Investor Implications and Total Return Potential

For shareholders in SCHD, these changes carry several important implications:

Enhanced Income Generation: The higher average dividend growth rate suggests the fund should deliver progressively larger dividend payments over time. If the fund maintains its 9.4% average dividend growth rate, investors can expect annual income increases that outpace traditional fixed-income investments and most inflation forecasts.

Sector Concentration and Diversification Trade-off: While the healthcare upgrade to 18.9% weighting improves income potential, it also concentrates the portfolio more heavily in a single sector. Investors should consider whether this level of healthcare exposure aligns with their own portfolio construction and risk tolerance.

Quality Over Yield: SCHD's methodology prioritizes dividend growth rather than current yield alone. This approach historically produces better long-term total returns than high-yield strategies, which often capture companies at mature stages with limited growth prospects. UnitedHealth and Abbott exemplify this philosophy—both are growth-oriented names within healthcare that can compound dividends over time.

Competitive Positioning: The decision to include UnitedHealth and Abbott while removing AbbVie positions SCHD to potentially outperform peer dividend ETFs that may still be overweighted to slower-growing healthcare stalwarts. This tactical adjustment could translate to meaningful relative performance differences over multi-year periods.

Market Timing Considerations: The reconstitution also raises questions about relative valuations. By adding UnitedHealth and Abbott, Schwab is implicitly signaling confidence in their valuations and growth prospects relative to AbbVie. Investors should monitor whether this positioning proves prescient or represents a potential concentration risk if healthcare valuations compress.

Looking Forward: What's Next for SCHD

The annual reconstitution cycle—a normal part of passive index management—will continue annually, ensuring the portfolio remains aligned with Schwab's dividend growth criteria. The success of this latest reshuffle will become apparent over the next 12-24 months as dividend growth rates materialize and the fund's total return performance unfolds.

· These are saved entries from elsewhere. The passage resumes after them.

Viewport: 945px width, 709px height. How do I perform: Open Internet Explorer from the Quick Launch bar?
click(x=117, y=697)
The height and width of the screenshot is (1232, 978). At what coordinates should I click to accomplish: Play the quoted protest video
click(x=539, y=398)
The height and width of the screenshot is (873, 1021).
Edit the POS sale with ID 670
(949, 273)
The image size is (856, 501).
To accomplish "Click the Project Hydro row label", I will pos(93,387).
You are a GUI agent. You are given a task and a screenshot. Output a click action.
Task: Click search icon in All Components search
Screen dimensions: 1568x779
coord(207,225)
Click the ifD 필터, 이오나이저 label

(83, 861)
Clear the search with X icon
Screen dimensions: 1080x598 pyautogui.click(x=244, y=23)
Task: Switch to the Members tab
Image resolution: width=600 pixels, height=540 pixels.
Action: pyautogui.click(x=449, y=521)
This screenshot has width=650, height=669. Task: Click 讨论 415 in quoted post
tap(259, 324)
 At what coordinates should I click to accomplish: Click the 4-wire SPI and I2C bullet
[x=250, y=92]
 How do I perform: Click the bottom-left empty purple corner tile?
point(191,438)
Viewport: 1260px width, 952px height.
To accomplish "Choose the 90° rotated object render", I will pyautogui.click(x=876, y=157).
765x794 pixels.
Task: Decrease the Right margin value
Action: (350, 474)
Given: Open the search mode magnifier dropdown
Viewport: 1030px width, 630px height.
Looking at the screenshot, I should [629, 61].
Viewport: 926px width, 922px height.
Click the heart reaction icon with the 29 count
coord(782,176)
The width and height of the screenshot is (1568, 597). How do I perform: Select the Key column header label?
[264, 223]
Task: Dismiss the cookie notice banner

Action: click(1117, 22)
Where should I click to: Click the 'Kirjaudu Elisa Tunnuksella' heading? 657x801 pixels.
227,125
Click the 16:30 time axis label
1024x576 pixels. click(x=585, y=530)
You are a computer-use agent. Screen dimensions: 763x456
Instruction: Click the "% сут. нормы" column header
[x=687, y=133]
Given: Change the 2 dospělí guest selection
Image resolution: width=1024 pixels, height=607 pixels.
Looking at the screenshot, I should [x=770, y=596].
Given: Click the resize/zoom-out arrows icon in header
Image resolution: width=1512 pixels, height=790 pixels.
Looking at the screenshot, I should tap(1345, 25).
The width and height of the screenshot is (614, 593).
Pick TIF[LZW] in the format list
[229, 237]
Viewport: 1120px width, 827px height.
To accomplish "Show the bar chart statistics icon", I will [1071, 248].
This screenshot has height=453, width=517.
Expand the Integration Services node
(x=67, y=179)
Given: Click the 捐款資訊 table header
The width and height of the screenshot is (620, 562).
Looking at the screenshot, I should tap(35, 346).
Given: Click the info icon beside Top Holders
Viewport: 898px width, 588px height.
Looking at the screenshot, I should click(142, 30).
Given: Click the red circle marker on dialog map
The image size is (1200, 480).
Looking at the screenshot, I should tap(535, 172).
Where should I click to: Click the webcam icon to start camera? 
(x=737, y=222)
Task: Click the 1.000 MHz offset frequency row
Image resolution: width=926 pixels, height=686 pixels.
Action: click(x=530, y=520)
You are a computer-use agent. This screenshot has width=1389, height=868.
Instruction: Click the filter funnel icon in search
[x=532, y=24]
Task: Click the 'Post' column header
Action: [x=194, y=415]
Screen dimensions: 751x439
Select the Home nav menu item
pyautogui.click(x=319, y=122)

For dividend investors seeking consistent income with growth potential, these changes strengthen SCHD's appeal. The fund's willingness to rotate holdings based on forward-looking dividend growth prospects, rather than simply clinging to household names, demonstrates a disciplined investment approach. Whether this reconstitution produces superior returns will depend on whether UnitedHealth and Abbott indeed deliver the dividend growth Schwab's methodology projected, and whether the increased healthcare weighting remains appropriate as market conditions evolve. The true test will come in comparing SCHD's income and total return performance against competing dividend-focused strategies over the coming years.